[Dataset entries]
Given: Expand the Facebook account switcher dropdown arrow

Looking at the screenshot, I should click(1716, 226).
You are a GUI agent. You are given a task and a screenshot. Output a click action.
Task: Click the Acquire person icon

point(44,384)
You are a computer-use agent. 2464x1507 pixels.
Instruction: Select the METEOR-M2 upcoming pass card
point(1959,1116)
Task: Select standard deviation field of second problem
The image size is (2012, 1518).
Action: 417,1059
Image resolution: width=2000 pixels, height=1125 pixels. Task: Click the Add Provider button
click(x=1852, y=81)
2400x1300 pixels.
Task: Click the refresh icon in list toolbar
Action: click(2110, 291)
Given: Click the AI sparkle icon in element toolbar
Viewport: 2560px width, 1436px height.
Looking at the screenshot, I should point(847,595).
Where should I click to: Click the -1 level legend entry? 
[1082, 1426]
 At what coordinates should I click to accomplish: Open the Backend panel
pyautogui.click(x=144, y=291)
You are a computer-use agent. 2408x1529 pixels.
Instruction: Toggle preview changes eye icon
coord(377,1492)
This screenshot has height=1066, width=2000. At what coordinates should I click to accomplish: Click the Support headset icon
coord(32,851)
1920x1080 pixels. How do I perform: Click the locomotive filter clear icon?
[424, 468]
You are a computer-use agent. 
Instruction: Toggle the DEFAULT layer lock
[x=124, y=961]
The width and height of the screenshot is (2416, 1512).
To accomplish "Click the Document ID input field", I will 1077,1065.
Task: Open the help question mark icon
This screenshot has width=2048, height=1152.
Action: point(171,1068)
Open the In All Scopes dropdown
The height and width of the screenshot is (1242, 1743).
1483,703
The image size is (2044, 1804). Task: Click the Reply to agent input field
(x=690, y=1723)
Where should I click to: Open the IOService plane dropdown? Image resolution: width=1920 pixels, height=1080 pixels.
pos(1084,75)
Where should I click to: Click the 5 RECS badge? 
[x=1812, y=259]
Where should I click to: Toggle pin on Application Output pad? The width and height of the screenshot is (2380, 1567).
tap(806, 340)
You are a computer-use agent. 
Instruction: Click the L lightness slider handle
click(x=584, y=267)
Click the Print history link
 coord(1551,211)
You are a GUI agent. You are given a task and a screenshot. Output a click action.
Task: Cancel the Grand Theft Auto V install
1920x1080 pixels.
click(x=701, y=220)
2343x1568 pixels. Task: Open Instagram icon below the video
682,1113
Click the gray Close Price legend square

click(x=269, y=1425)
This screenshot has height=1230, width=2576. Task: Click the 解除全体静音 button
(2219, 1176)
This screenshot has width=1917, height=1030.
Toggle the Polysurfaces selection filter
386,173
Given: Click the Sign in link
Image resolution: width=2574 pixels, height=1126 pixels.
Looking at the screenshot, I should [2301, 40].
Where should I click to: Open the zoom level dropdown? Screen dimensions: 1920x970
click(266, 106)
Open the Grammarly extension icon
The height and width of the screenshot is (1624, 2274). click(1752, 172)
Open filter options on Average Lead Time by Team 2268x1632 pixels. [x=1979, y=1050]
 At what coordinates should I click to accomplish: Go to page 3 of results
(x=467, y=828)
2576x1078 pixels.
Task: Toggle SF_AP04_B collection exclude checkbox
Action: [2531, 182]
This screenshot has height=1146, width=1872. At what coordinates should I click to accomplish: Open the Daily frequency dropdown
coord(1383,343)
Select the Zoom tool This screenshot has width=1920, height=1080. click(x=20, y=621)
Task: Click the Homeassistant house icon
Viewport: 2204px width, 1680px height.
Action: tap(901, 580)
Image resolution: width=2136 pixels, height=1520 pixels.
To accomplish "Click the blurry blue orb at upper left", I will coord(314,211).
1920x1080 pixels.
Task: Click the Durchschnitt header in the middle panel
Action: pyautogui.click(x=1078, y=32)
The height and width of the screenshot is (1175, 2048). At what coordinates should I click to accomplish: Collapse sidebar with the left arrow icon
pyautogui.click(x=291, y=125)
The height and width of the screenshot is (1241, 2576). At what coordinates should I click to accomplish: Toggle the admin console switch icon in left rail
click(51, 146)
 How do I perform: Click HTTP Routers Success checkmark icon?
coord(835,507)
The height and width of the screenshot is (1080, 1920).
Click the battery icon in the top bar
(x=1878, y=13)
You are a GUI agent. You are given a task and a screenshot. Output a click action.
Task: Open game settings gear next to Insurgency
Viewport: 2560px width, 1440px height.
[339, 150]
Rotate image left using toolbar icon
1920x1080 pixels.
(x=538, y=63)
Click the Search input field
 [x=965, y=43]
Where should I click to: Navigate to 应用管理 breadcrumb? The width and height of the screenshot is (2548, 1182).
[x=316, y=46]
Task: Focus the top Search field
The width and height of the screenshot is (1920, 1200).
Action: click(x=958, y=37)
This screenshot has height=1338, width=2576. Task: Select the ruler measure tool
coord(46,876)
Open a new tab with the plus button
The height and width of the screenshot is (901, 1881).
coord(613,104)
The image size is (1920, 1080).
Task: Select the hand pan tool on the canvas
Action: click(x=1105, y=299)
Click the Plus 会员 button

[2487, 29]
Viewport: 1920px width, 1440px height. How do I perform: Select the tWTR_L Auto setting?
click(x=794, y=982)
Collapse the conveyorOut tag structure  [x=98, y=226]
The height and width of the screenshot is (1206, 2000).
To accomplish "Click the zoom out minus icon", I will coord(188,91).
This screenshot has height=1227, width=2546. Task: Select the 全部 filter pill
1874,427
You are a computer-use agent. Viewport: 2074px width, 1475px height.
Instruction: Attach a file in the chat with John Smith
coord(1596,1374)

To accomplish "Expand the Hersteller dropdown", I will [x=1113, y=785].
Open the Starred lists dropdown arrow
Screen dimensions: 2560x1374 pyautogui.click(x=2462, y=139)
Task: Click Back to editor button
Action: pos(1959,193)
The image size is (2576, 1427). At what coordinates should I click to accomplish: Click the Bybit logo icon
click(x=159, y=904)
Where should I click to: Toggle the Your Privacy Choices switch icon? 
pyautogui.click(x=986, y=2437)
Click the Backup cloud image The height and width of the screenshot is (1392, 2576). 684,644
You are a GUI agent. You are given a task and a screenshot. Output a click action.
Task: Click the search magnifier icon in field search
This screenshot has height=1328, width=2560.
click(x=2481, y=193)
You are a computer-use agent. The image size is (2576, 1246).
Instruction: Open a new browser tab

* Problem requirements *
All lines from the line containing "This screenshot has height=1328, width=2560." through the last line of the data are to be repeated exactly; no other line belongs in the answer.

* Output for this exercise *
This screenshot has height=1328, width=2560.
click(x=2481, y=193)
You are a computer-use agent. The image size is (2576, 1246).
Instruction: Open a new browser tab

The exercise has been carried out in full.